# [課題一覧]
**1)** 「木の世界の生存競争」の本文に照らして、次の(a)〜(c)の記述が合っているかを判断してください。それぞれ「はい」か「いいえ」で答え、決め手となる本文の語句を引用してください。
(a) 天然林で100本の芽が出ても、最終的に残るのは5〜10本程度である。
(b) 枯死してしまう木は「優生木」と呼ばれる。
(c) 人工林では、天然林よりも生存競争が厳しい。
**2)** 「木の世界の生存競争」の本文を、最後の文の後から数文で書き継いでください。

木の世界の生存競争

芽の出たものすべてが育つのではなく、一定の割合の木しか生育しません。生き残るものが「優生木」、枯死してしまうのが「劣生木」といいます。天然林が100本芽を出してとしても、生長段階に応じて減っていき、最終的に残るのは5-10本程度です。どうしてそうなるのかは自然の理というしかありません。10年目ぐらいから植物の生存競争は始ります。この時期に生長が何らかの事情で遅れると他の木の樹冠*の下で陽光が十分に受けれず、光合成が行われないため、枯死してしまうのです。これも一種の弱肉強食の世界といえます。(人工林では天然林ほど生存競争は厳しくありません)

[データレコード]
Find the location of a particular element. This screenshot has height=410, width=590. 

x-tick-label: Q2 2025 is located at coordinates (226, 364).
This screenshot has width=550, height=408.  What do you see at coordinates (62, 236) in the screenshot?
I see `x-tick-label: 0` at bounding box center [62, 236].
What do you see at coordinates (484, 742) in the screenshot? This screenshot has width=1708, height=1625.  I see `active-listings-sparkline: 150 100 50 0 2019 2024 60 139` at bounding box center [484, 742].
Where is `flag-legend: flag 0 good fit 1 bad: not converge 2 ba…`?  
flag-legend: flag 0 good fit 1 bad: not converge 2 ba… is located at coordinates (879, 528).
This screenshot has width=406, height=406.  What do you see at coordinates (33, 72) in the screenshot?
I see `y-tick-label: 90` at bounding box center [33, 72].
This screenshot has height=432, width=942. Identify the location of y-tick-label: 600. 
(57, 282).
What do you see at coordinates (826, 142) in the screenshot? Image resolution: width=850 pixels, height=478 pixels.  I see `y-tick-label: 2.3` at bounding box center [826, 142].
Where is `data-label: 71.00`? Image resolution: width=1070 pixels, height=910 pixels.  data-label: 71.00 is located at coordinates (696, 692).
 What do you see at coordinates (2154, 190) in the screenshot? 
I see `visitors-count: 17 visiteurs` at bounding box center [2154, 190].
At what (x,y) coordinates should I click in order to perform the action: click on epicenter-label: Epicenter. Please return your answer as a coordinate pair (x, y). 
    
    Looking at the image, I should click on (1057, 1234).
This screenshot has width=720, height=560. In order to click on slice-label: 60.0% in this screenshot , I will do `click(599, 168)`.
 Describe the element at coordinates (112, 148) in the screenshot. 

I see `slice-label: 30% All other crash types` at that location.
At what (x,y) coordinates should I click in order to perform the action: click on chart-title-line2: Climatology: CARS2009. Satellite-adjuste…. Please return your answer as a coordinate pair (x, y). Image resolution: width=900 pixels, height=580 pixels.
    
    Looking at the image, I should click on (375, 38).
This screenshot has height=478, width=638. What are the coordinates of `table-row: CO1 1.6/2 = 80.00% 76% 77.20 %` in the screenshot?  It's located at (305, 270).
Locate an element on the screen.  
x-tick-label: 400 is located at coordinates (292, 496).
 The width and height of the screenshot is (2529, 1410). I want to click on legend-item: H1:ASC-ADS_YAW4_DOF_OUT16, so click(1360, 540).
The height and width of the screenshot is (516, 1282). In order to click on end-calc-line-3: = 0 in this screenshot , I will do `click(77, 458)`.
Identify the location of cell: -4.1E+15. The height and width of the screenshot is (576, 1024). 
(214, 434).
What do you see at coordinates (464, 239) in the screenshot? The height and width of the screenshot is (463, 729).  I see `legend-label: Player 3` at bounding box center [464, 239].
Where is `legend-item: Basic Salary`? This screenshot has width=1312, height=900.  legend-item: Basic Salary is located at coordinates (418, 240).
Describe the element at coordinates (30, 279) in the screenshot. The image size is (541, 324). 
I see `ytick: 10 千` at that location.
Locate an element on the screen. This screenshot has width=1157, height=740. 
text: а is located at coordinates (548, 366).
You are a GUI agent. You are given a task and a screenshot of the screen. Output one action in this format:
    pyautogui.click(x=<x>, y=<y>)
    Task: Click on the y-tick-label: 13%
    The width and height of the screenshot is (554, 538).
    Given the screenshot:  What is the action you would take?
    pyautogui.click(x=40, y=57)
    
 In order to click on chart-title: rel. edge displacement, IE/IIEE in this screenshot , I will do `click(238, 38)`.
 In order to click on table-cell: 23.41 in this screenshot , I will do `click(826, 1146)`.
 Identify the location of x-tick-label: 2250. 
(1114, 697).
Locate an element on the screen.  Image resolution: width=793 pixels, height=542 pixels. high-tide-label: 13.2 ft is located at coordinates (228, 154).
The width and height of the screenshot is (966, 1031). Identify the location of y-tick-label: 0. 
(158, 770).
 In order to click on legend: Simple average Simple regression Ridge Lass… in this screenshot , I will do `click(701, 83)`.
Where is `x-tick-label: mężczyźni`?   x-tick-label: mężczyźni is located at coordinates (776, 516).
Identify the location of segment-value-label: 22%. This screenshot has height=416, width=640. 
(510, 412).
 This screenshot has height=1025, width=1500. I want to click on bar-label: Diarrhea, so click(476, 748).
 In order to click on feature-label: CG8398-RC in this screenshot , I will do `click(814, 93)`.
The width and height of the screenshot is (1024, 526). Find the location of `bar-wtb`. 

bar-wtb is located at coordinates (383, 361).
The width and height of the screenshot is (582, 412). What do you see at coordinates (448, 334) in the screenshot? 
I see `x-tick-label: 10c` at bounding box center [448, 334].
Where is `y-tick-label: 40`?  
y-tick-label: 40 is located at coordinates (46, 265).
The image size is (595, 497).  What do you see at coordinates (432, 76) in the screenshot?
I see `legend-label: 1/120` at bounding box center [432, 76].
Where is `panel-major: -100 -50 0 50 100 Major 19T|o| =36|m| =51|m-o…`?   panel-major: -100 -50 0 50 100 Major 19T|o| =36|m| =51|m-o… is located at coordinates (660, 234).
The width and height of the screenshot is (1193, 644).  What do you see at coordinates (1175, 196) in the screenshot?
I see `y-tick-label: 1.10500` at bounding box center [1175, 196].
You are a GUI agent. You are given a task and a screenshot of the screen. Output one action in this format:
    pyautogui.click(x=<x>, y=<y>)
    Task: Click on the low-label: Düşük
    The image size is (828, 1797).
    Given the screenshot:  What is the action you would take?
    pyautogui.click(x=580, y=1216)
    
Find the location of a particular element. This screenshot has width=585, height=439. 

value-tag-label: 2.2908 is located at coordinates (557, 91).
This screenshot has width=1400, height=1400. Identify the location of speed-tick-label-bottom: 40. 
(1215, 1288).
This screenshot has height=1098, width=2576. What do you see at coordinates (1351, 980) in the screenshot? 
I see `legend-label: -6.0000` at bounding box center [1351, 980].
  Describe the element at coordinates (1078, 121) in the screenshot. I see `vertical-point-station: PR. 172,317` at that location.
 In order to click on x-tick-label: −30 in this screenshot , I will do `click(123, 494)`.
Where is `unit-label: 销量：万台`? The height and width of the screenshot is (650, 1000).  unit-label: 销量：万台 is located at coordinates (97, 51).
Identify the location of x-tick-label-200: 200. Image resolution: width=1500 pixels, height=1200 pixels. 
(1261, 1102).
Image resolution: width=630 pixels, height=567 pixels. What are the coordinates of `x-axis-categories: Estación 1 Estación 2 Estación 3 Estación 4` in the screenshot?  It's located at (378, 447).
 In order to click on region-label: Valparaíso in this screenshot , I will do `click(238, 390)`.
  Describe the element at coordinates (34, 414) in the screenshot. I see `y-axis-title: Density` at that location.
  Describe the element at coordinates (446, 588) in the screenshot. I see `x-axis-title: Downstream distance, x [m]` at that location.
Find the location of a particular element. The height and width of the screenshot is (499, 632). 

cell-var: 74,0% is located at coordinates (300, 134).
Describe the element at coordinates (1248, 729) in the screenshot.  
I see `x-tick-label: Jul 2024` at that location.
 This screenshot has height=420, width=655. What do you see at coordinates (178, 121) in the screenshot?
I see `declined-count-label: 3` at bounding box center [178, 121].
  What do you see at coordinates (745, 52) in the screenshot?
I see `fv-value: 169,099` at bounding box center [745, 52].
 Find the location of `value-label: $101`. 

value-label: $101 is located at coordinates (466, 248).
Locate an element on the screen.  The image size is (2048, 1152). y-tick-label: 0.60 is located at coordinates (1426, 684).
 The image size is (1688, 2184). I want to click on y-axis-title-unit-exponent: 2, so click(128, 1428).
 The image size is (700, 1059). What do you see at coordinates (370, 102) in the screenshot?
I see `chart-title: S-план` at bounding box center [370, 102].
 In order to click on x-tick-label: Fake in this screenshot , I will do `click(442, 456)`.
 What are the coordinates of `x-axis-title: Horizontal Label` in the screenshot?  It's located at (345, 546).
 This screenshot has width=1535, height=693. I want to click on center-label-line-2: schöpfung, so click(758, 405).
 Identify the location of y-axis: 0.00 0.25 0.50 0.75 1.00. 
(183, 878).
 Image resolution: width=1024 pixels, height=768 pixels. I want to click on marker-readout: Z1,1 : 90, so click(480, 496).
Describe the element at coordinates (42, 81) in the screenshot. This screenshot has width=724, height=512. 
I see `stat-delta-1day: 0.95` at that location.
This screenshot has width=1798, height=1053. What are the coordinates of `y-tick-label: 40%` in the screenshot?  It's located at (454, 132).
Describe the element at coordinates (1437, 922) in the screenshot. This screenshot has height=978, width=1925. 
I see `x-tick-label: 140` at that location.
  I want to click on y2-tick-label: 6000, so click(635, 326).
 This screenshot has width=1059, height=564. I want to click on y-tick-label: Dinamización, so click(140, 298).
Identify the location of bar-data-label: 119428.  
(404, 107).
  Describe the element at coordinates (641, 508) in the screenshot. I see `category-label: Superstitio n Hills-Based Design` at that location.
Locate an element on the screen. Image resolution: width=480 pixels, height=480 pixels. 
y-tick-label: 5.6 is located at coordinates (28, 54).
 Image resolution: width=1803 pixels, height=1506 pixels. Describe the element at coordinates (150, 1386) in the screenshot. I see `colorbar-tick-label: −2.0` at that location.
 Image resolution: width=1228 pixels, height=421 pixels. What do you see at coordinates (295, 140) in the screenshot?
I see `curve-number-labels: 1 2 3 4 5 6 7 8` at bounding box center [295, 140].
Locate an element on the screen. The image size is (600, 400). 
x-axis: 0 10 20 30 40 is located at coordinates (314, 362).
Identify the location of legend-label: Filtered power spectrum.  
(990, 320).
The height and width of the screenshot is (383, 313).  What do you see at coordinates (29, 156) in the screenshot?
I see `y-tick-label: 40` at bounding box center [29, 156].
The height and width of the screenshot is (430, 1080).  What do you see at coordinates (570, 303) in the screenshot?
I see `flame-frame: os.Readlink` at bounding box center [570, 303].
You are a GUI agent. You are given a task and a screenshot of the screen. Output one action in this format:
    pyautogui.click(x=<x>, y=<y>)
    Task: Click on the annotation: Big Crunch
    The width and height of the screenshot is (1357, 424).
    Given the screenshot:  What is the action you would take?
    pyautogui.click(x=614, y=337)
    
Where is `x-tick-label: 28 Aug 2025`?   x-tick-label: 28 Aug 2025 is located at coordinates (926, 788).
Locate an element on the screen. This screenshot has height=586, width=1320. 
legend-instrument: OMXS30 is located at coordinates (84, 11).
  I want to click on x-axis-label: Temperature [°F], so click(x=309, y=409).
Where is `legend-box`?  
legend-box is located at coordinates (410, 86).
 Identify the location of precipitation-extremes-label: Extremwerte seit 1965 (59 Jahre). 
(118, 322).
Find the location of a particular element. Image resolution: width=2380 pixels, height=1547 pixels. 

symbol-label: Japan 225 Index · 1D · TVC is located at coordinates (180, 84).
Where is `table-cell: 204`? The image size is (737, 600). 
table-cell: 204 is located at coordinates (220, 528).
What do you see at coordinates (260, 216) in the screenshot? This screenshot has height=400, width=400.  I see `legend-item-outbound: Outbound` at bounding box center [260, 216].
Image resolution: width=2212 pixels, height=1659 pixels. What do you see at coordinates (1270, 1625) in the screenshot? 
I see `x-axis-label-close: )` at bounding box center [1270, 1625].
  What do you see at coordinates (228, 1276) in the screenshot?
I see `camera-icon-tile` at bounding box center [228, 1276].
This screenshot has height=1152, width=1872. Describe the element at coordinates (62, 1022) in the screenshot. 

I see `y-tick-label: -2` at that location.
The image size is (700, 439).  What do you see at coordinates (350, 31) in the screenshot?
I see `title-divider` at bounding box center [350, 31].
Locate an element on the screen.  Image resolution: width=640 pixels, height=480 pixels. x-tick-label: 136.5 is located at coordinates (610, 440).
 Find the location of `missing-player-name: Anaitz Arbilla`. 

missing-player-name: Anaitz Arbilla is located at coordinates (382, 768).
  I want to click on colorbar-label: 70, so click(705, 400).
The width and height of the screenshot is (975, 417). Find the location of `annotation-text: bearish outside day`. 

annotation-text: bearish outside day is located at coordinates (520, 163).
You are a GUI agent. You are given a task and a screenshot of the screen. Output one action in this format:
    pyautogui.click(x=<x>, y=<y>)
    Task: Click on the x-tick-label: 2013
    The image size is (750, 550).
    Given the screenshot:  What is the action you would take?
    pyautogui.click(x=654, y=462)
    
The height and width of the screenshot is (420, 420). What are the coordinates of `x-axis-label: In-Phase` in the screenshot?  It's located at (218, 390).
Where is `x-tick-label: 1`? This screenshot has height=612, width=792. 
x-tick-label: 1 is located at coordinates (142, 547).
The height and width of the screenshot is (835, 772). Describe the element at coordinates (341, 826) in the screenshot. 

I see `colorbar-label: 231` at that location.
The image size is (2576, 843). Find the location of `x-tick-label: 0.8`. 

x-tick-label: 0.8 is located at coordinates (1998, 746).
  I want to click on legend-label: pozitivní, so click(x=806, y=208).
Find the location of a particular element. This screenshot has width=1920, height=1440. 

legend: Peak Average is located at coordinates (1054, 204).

# [各課題の解答]
**1)**
(a) はい。「最終的に残るのは5-10本程度です」
(b) いいえ。「枯死してしまうのが「劣生木」といいます」
(c) いいえ。「人工林では天然林ほど生存競争は厳しくありません」

**2)**
*樹冠(じゅかん)とは、英語でtree crown、独語でKrone 1本の樹木の枝や葉の茂っている部分である。樹種によってその形態が異なるため樹種の同定に役立つ。樹冠上層の主に陽葉からなる部分を陽樹冠、下層の主に陰葉からなる部分を陰樹冠という。 学術界では「樹冠(じゅかん)」という言葉は樹幹、樹間、樹乾などと音が同じで不便が多いため独逸語のクローネをそのまま使っている。